▶ _Brief_: Set down the line that has "FAQ (187, 2469)" and each line beneath it, through the last line of the entries, exactly and with no others.

*** Excerpted records ***

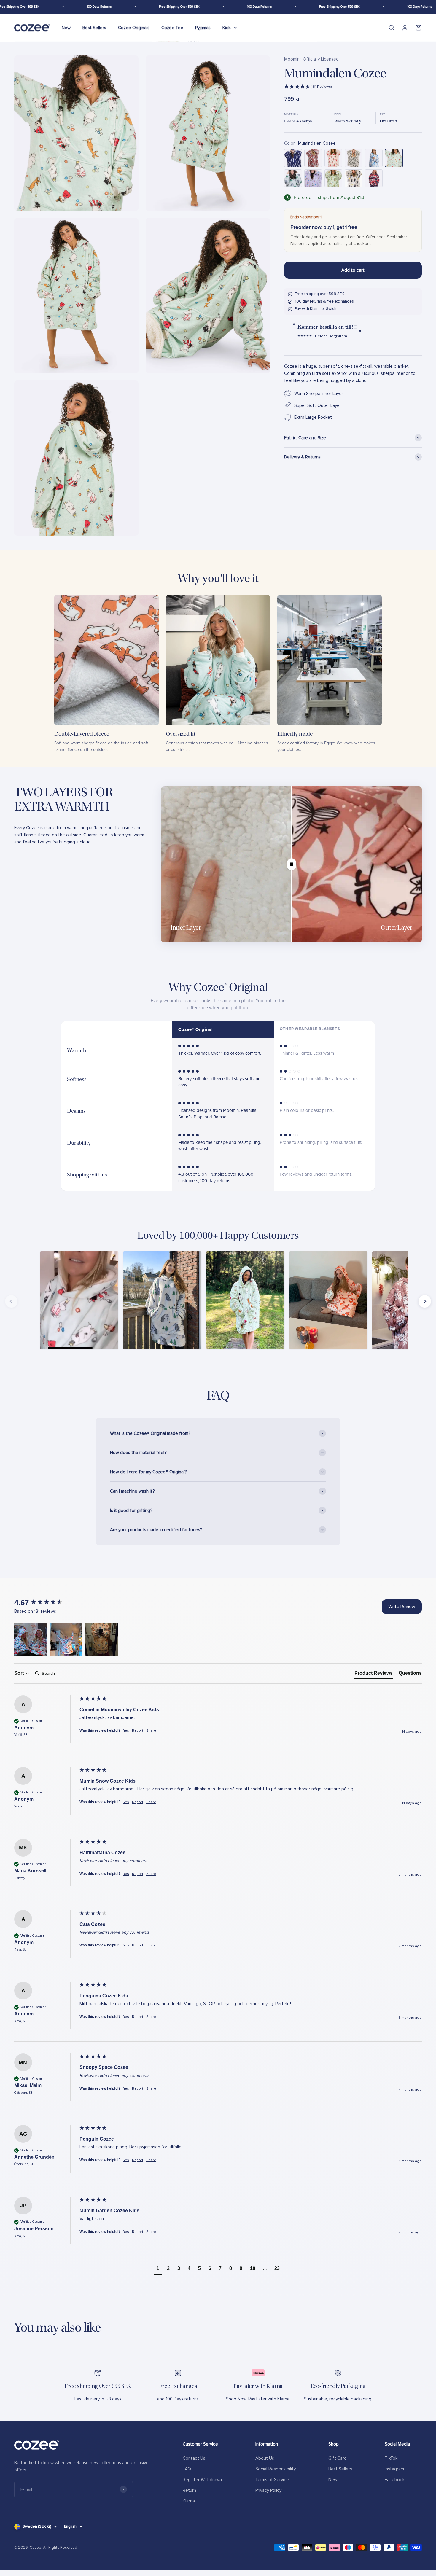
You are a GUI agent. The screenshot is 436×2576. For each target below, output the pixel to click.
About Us (264, 2458)
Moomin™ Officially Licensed (311, 59)
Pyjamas (203, 27)
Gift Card (337, 2458)
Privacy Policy (268, 2490)
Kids (226, 27)
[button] (353, 87)
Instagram (394, 2469)
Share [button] (151, 1730)
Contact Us (194, 2458)
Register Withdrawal (203, 2479)
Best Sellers (94, 27)
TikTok (391, 2458)
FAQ (187, 2469)
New (66, 27)
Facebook (395, 2479)
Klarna (189, 2501)
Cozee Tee (172, 27)
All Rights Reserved (60, 2547)
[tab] (373, 1674)
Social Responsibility (275, 2469)
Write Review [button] (401, 1606)
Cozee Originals (133, 27)
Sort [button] (19, 1673)
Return (189, 2490)
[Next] (424, 1301)
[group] (45, 1602)
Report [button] (137, 1730)
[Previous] (11, 1301)
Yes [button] (126, 1730)
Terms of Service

***

▶ _Exercise solution_:
FAQ (187, 2469)
New (66, 27)
Facebook (395, 2479)
Klarna (189, 2501)
Cozee Tee (172, 27)
All Rights Reserved (60, 2547)
[tab] (373, 1674)
Social Responsibility (275, 2469)
Write Review [button] (401, 1606)
Cozee Originals (133, 27)
Sort [button] (19, 1673)
Return (189, 2490)
[Next] (424, 1301)
[group] (45, 1602)
Report [button] (137, 1730)
[Previous] (11, 1301)
Yes [button] (126, 1730)
Terms of Service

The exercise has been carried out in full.